The comments here link to another SO answer that links to a paper. Let's say you wanted to do the minimum to try to make this work. Here is an MVP-style solution that has worked for me: search Google for the terms, then look for keywords in the response.
Here is some working, though hacky, code:
pip install cssselect
then
from urllib.parse import urlencode, urlparse, parse_qs
from lxml.html import fromstring
from requests import get
from collections import Counter
def get_srp_text(search_term):
raw = get(f"https://www.google.com/search?q={topic_terms}").text
page = fromstring(raw)
blob = ""
for result in page.cssselect("a"):
for res in result.findall("div"):
blob += ' '
blob += res.text if res.text else " "
blob += ' '
return blob
def blob_cleaner(blob):
clean_blob = blob.replace(r'[\/,\(,\),\:,_,-,\-]', ' ')

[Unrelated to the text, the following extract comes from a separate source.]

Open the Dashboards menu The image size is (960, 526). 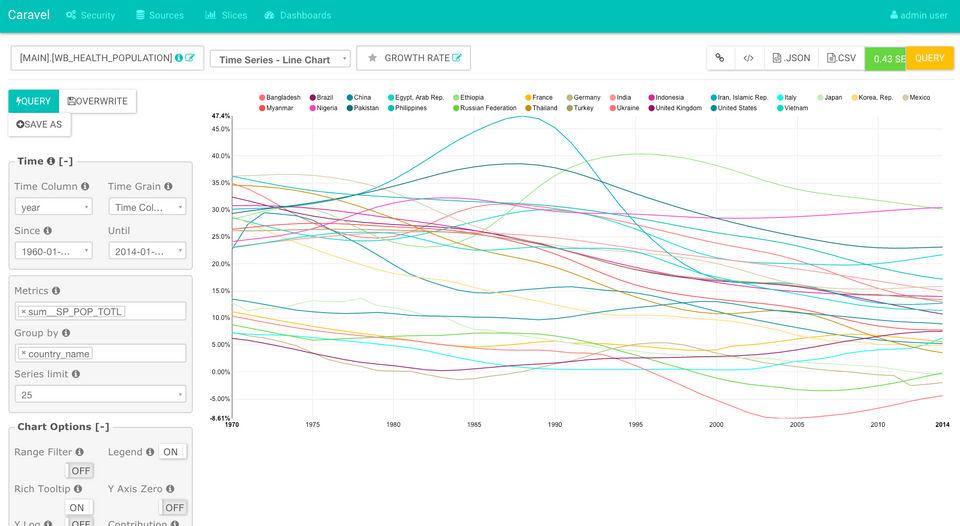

return ''.join(e for e in blob if e.isalnum() or e.isspace())
def get_name_from_srp_blob(clean_blob):
blob_tokens = list(filter(bool, map(lambda x: x if len(x) > 2 else '', clean_blob.split(' '))))
c = Counter(blob_tokens)
most_common = c.most_common(10)
name = f"{most_common[0][0]}-{most_common[1][0]}"
return name
pipeline = lambda x: get_name_from_srp_blob(blob_cleaner(get_srp_text(x)))
Then you can just get the topic words from your model, e.g.
topic_terms = "delivery area mile option partner traffic hub thanks city way"
name = pipeline(topic_terms)
print(name)
>>> City-Transportation
and
topic_terms = "package address time customer apartment delivery number item support door"
name = pipeline(topic_terms)
print(name)
>>> Parcel-Package
You could improve this up a lot. For example, you could use POS tags to only find the most common nouns, then use those for the name. Or find the most common adjective and noun, and make the name "Adjective Noun". Even better, you could get the text from the linked sites, then run YAKE to extract keywords.
Regardless, this demonstrates a simple way to automatically name clusters, without directly using machine learning (though, Google is most certainly using it to generate the search results, so you are benefitting from it).